= WORK TO COMPLETE =
A. In the text on prescriptive easements, how many years after buying the lot did Arizona Water Co. tell the Ammers that their parking lot encroached on its land?
B. Please reproduce the passage of the text on prescriptive easements between "In order to" and "color of title.", inclusive.

= TEXT EXCERPT =
.....

In order to establish a prescriptive easement in Arizona, a person must establish that the disputed land was actually and visibly used for a period of at least ten years under a claim of right hostile to the land owner. A similar ten-year requirement exists for an adverse possession claim, with a shorter time period applicable to situations where the adverse possessor has paid taxes on the land and has color of title.
The continuous use requirement has several nuances that could defeat or support a finding of a prescriptive easement. The case of Ammer v. Arizona Water Co., 169 Ariz. 205, 818 P.2d 190, (App. 1991) examines some of these issues. The Ammers leased a lot and built a general store on it. They later bought the lot and paved a parking lot for the store. The parking lot encompassed land owned by Arizona Water Co. (AWC).
Nine years after the Ammers bought the land, AWC informed them that the parking lot was encroaching upon their land. The Ammers filed a complaint after AWC erected a fence on the portion of the parking lot that encompassed its property.
The court first noted that the use of the disputed property need not be carried out by the same person for the entire ten-year period under the doctrine of tacking, or combining the possession of successive owners. Tacking would be permitted when “privity of estate” existed between the successive users, which can be shown by a conveyance, agreement, or understanding that refers the successive adverse use to the original adverse use and is accompanied by a transfer of the use.

.....

= DATA SEGMENT =
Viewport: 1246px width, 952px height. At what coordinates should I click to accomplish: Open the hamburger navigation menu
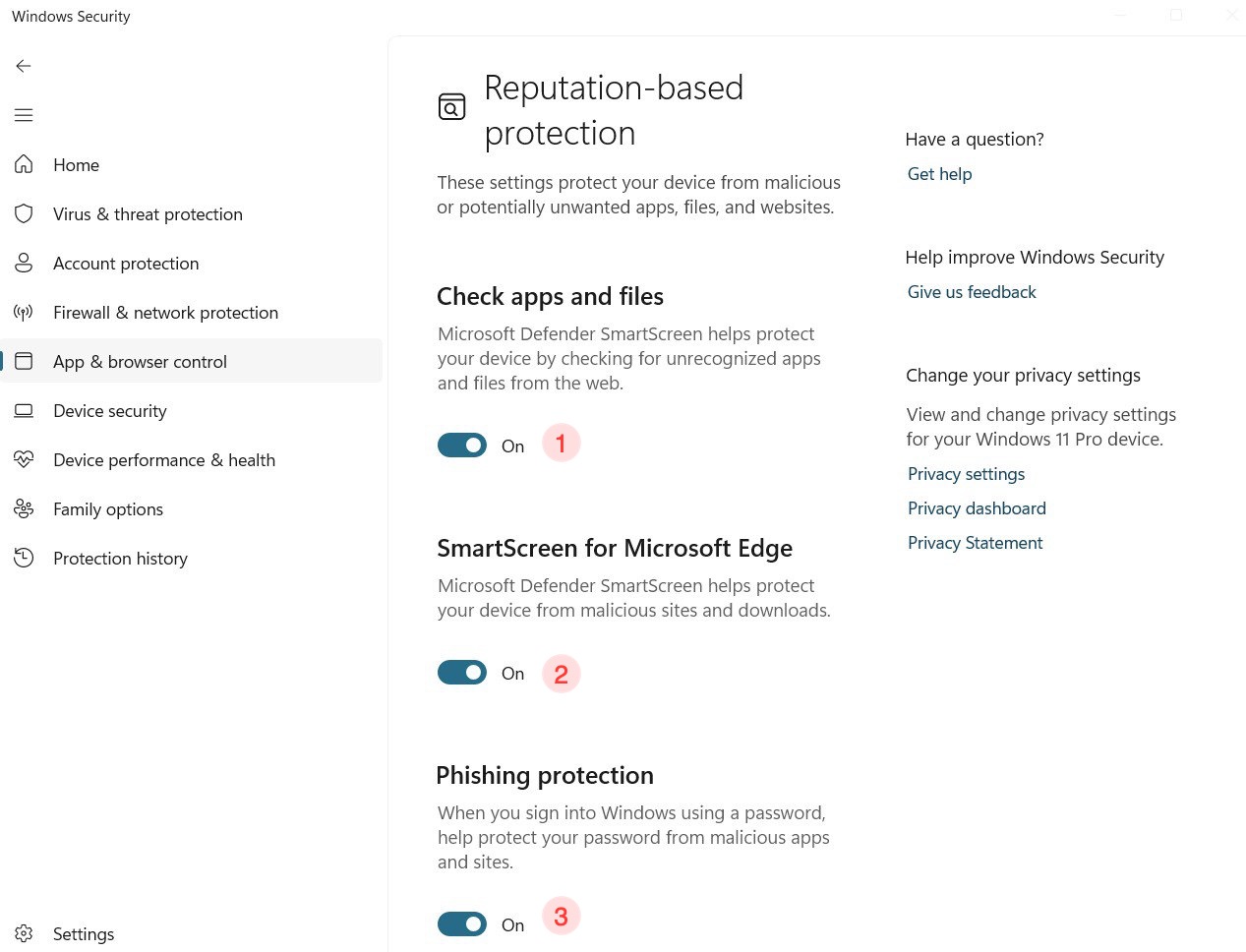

.....

= OUTPUTS BY TASK =
A. Nine years.

B.
In order to establish a prescriptive easement in Arizona, a person must establish that the disputed land was actually and visibly used for a period of at least ten years under a claim of right hostile to the land owner. A similar ten-year requirement exists for an adverse possession claim, with a shorter time period applicable to situations where the adverse possessor has paid taxes on the land and has color of title.